Available records:
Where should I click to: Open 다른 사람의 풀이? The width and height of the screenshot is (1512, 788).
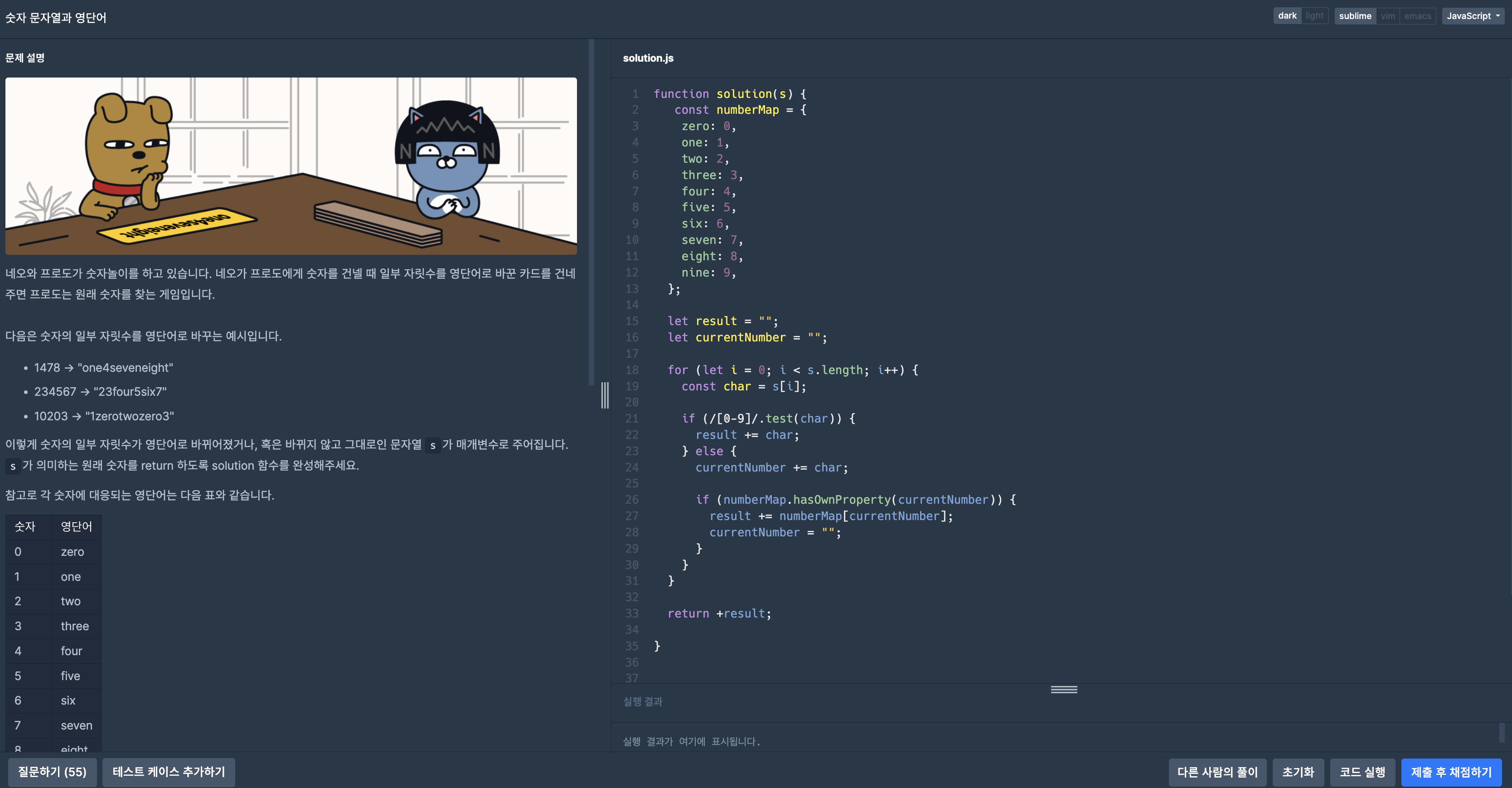pos(1217,772)
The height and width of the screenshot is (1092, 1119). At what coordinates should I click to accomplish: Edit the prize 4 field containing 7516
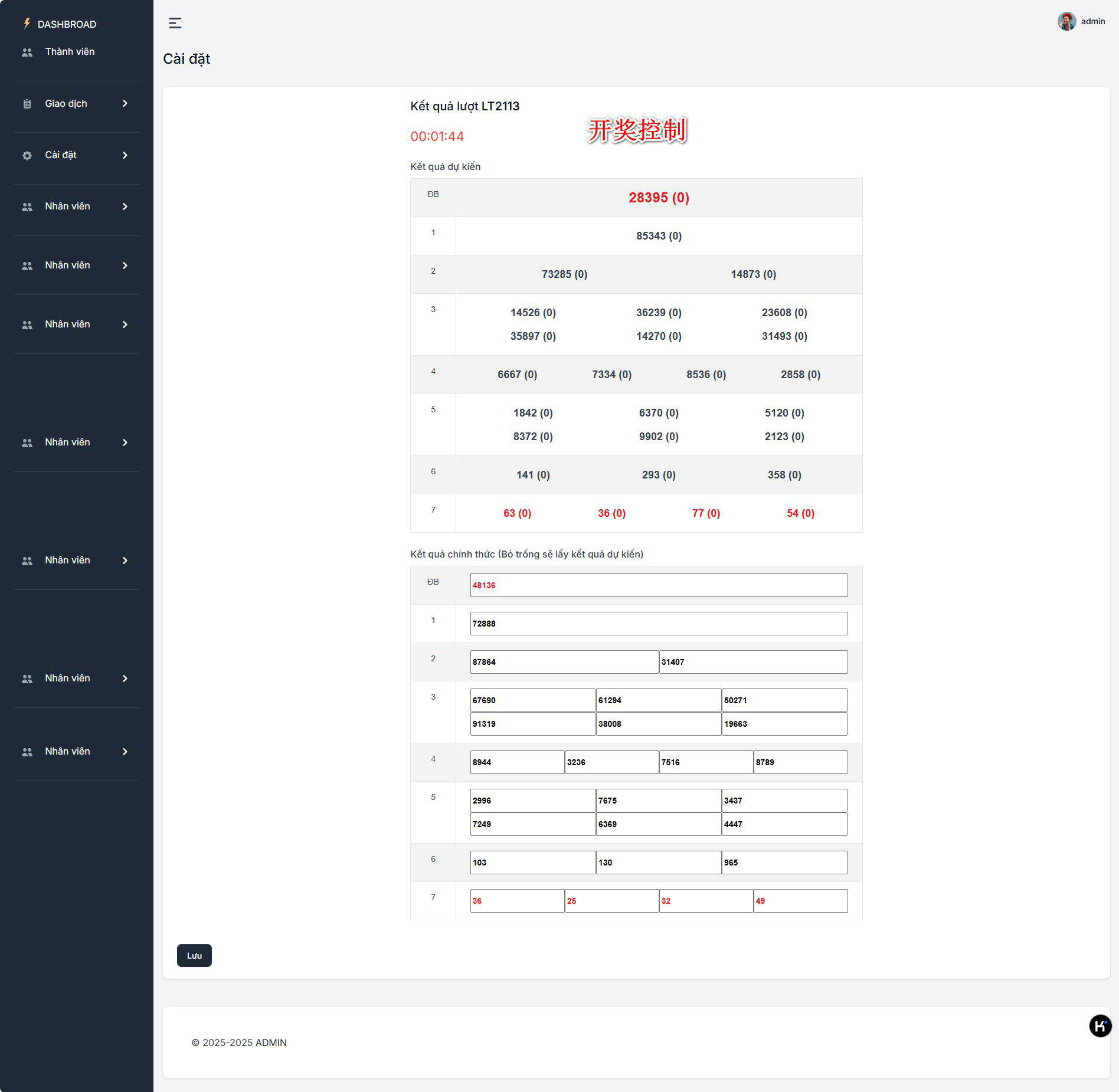[705, 762]
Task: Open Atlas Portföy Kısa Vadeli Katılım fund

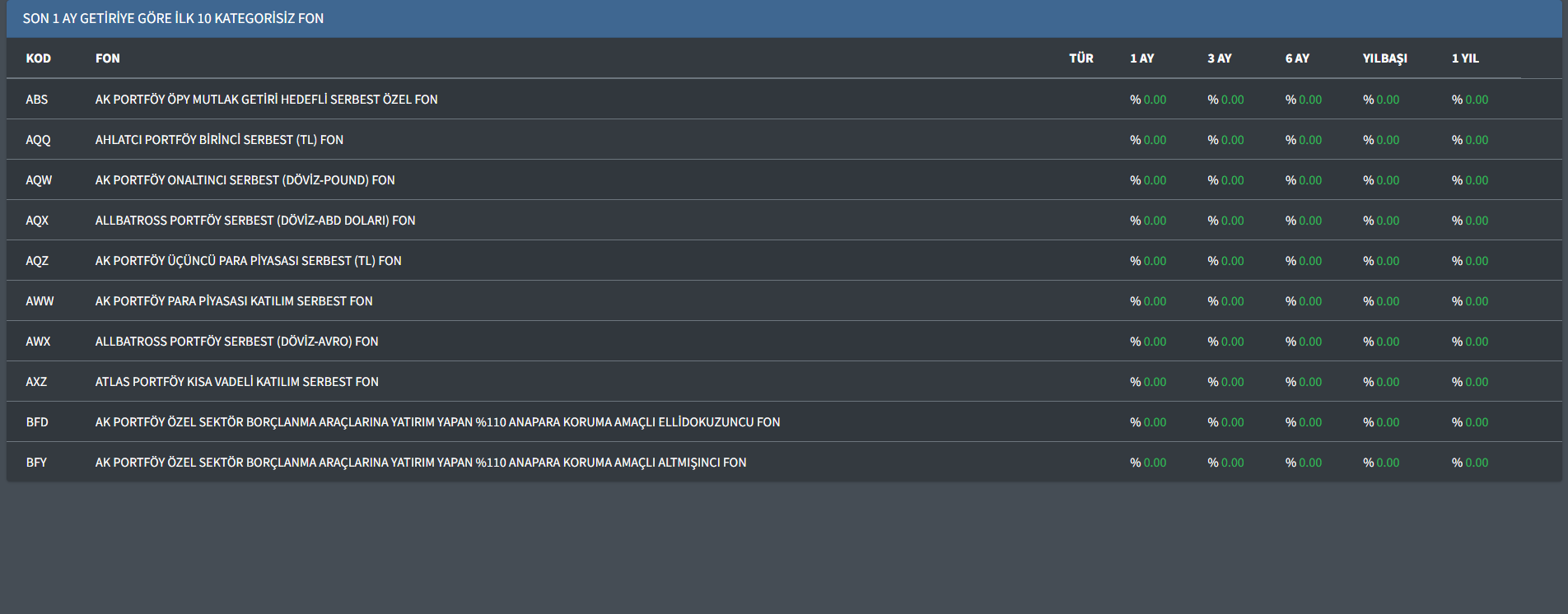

Objective:
Convert the lines above into a JSON list of strings, one string per line, skipping blank lines and leaving out the pictures.

Final answer:
[
  "Where should I click to: Open 다른 사람의 풀이? The width and height of the screenshot is (1512, 788).",
  "pos(1217,772)",
  "The height and width of the screenshot is (1092, 1119). At what coordinates should I click to accomplish: Edit the prize 4 field containing 7516",
  "[705, 762]",
  "Task: Open Atlas Portföy Kısa Vadeli Katılım fund"
]